Friday, October 16, 2009

Female Dracula

Is the movie worth watching? A 2008 version of BATHORY starring Anna Friel (Pushing Daisies) has been quietly released.

I haven't been able to get my hands on it yet but it's a bit of a welcome change after the non-stop swinging door of robot, alien and bromance films that have engulfed us. I always wanted to see a film version of the scandalous lives of the Borgias, but this will have to do.

More on the most Notorious "Blood Countess"

Born in 1560 Hungary, Erzebet" Báthory is the prolific female serial killer and commonly remembered as the "Blood Countess" for her fabled penchant of bathing in virgin blood. Born to a privileged position, the renowned Báthory family was rumored to have a taste for dabbling in various hedonistic "dark arts" for leisure. With access to many scholars, the young beauty was taught Latin, German, Greek, with an extended interest in science and astronomy. By age twelve she was betrothed to Ferencz Nadasdy, a likely political union between aristocratic circles.

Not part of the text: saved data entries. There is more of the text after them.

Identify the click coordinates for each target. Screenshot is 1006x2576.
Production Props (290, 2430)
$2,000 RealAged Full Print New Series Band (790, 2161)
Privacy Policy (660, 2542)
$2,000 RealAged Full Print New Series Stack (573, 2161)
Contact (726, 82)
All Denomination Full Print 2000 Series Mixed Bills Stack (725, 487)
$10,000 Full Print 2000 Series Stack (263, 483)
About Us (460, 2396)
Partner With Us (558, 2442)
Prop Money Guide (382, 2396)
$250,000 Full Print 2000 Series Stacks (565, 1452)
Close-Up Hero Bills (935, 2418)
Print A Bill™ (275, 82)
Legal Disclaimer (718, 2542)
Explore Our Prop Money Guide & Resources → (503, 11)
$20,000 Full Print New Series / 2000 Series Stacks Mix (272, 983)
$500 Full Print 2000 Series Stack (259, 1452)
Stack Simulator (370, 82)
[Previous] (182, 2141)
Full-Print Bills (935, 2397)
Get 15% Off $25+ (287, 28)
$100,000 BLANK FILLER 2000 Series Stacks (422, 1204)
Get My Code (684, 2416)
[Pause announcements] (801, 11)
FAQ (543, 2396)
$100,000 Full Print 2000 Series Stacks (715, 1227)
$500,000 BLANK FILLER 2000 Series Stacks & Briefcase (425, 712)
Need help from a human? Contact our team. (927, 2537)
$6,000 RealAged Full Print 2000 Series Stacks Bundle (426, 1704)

After twenty-nine years of marriage and five children (only three surviving) her husband died, reportedly due to injury in battle, leaving her to her own devices. Between 1602 and 1604, rumors of Bathory's increasingly alarming habits reached the ears of Lutheran ministerIstván Magyari. His public complaints of the atrocities done by the Countess and the escalating accounts of missing women would force King Matthias to look into the matter. Assigned to investigate the reported heinous crimes of torture and the malicious killings of local girls and young women, Juraj Thurzo the Palatine of Hungary was initially reluctant to publicly proceed with a trial. On December 30th 1610 Bathory and four of her servant accomplices were arrested. The final tally can never be certain however, but some sources estimate that there were over six hundred victims. In the end she was convicted for eighty counts and would spend her last days imprisoned in Cachtice Castle until her death three to four years later.